Chapo quer teses da FRELIMO reflitam preocupações e aspirações do povo
O Presidente da Frelimo, Daniel Chapo, defendeu esta quarta-feira, em Chimoio, que as teses para o próximo congresso do partido devem reflectir as preocupações e aspirações da população.
“As teses da Frelimo devem ser teses do povo moçambicano”, afirmou Chapo na abertura da IV Sessão Extraordinária do Comité Central, que decorre na cidade de Chimoio, capital da província de Manica.
Para o Presidente da Frelimo, o processo de preparação do XIII Congresso deve ultrapassar a dimensão formal e partidária, colocando no centro as expectativas da população e os desafios que o país enfrenta.
“As teses devem espelhar o que o povo moçambicano quer que a Frelimo faça com o povo e para o povo, porque, no final das contas, é o principal beneficiário da nossa acção governativa”, sublinhou.
A posição de Chapo surge num momento em que o partido inicia a preparação da sua próxima reunião magna, prevista para 2027, de acordo com o calendário ordinário do partido. O último congresso realizou-se em 2022.
A IV Sessão Extraordinária do Comité Central tem entre os principais pontos da agenda a apreciação das recomendações da XI Conferência Nacional de Quadros e a análise das linhas gerais para a elaboração das teses ao XIII Congresso.
Chapo apelou aos membros do Comité Central para que encarem o encontro como uma etapa decisiva na definição da orientação estratégica da organização para os próximos anos.
“O Comité Central tem de tomar decisões indicando a data e o local exactos para que comecemos, desde já, os preparativos da reunião magna da FRELIMO, que irá sufragar a visão estratégica que deverá orientar-nos nesta nova era de renovação do partido e do país, rumo à independência económica”, afirmou.

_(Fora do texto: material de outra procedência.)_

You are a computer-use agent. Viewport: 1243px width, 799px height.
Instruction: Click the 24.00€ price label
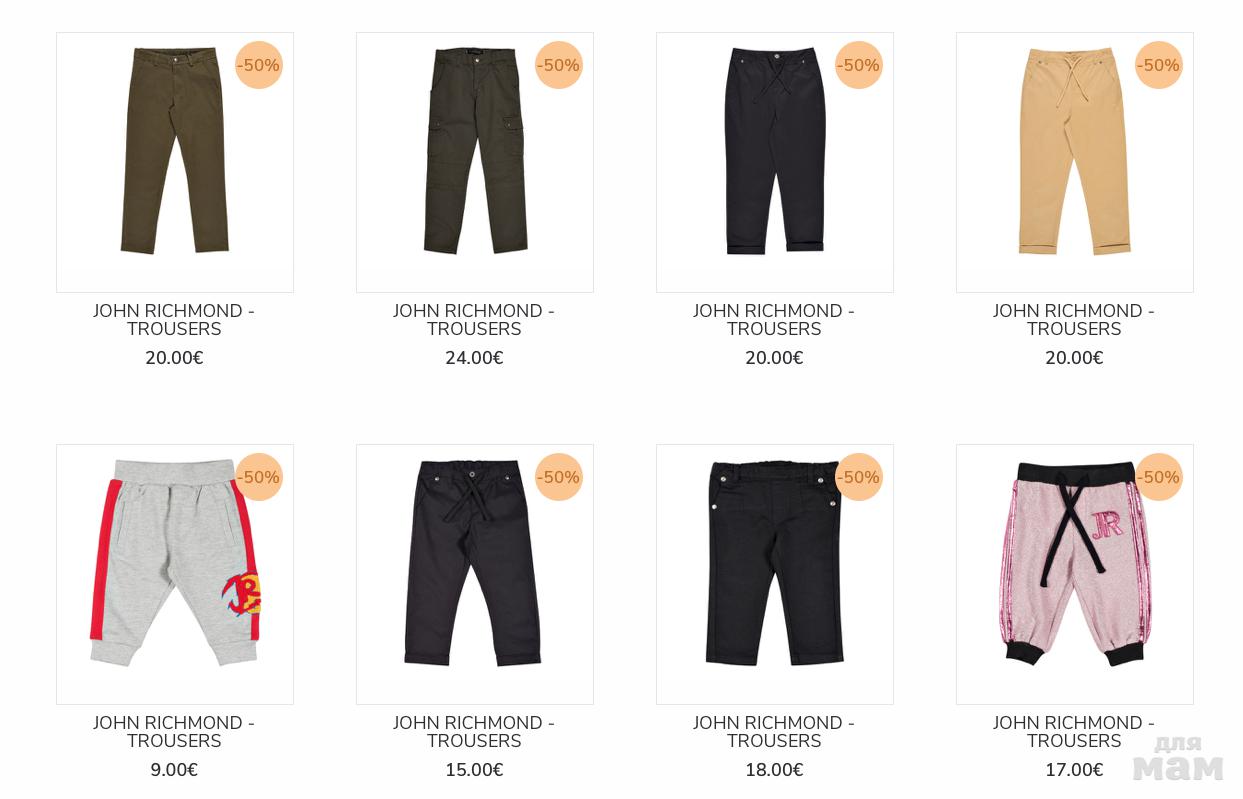474,358
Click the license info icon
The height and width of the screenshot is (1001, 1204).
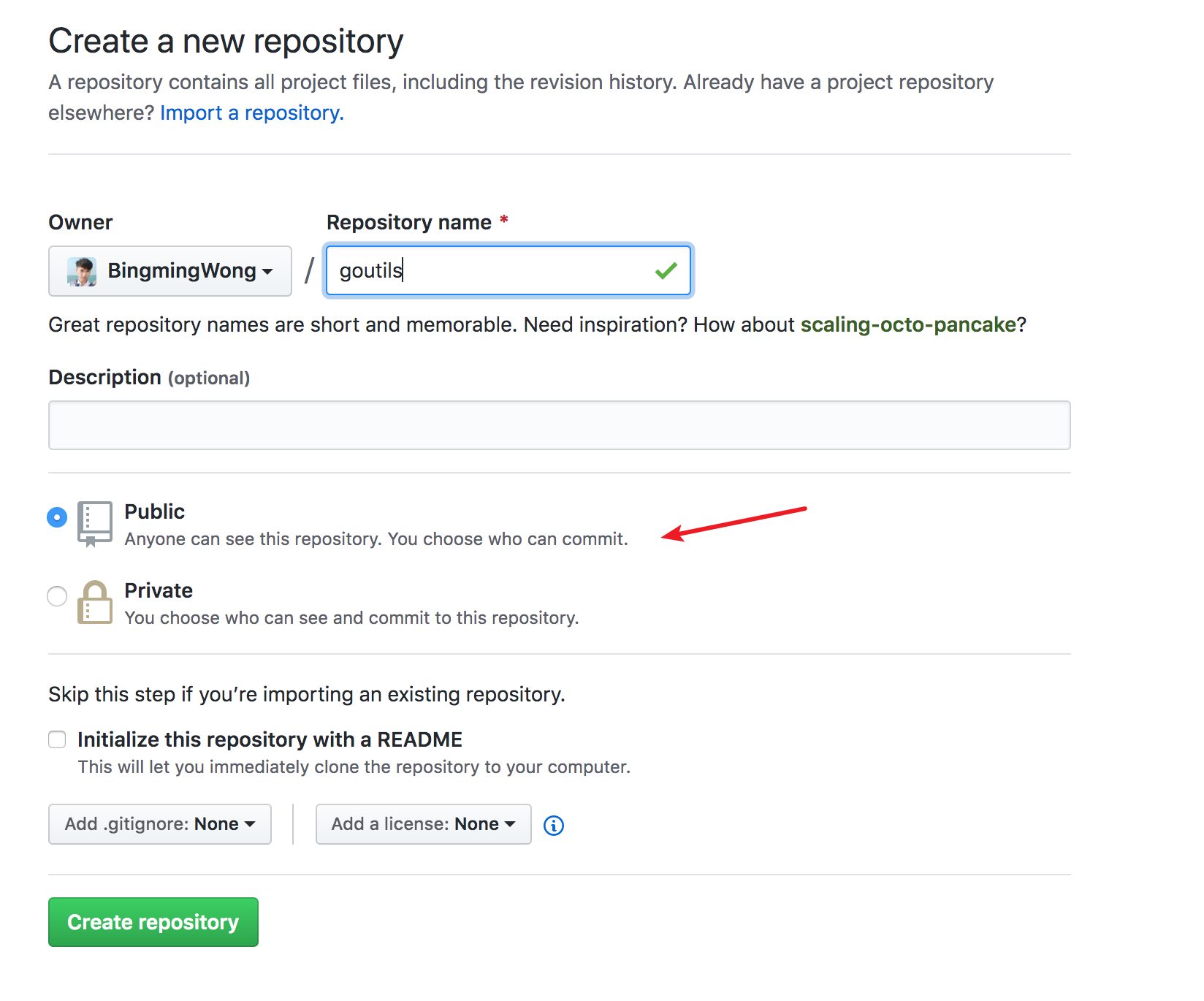tap(554, 825)
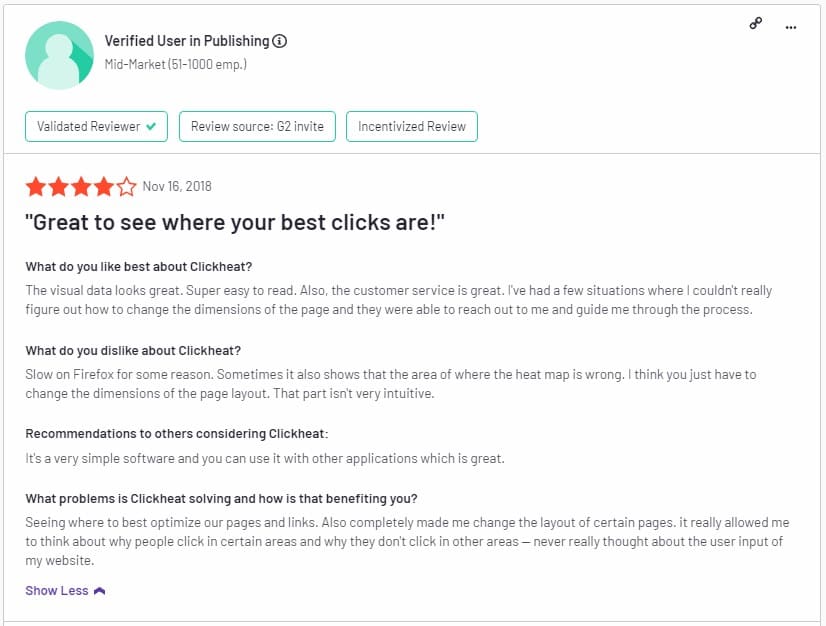Click the Review source: G2 invite badge
This screenshot has width=826, height=626.
[257, 126]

Mais do que cumprir uma formalidade estatutária, o Presidente da FRELIMO pretende que as teses sejam resultado de um processo de auscultação e participação alargado, envolvendo militantes, simpatizantes e a sociedade.
Segundo Chapo, os documentos deverão servir de instrumento para o debate sobre as grandes linhas de orientação do partido e do país, contribuindo para definir respostas aos principais desafios nacionais.
“Não devem ser uma espécie de objectos de adorno que só fazem sentido para os membros do partido”, advertiu.
O Presidente da Frelimo aproveitou igualmente a sessão para insistir na necessidade de transformar as decisões partidárias em resultados concretos.
Ao recordar as conclusões da Conferência Nacional de Quadros, recomendou aos membros do partido que estudem e se apropriem do discurso de encerramento da reunião, de modo a garantir que as orientações nele contidas não permaneçam confinadas aos documentos oficiais.
“É um discurso que não pode morrer na gaveta dos dirigentes. O povo quer ver os resultados e os impactos destas reuniões, ou seja, ver os discursos materializados nas acções de cada um dos camaradas”, afirmou.
Chapo destacou que as ideias produzidas na conferência devem orientar a FRELIMO naquilo que descreveu como uma “nova era de renovação do partido e do país”, tendo como uma das principais metas a independência económica de Moçambique.
A agenda da sessão extraordinária inclui ainda a apreciação da proposta sobre o Sistema de Atribuição de Medalhas e Condecorações da FRELIMO, instrumento destinado a reconhecer a contribuição de quadros, militantes e outras entidades para o fortalecimento do partido.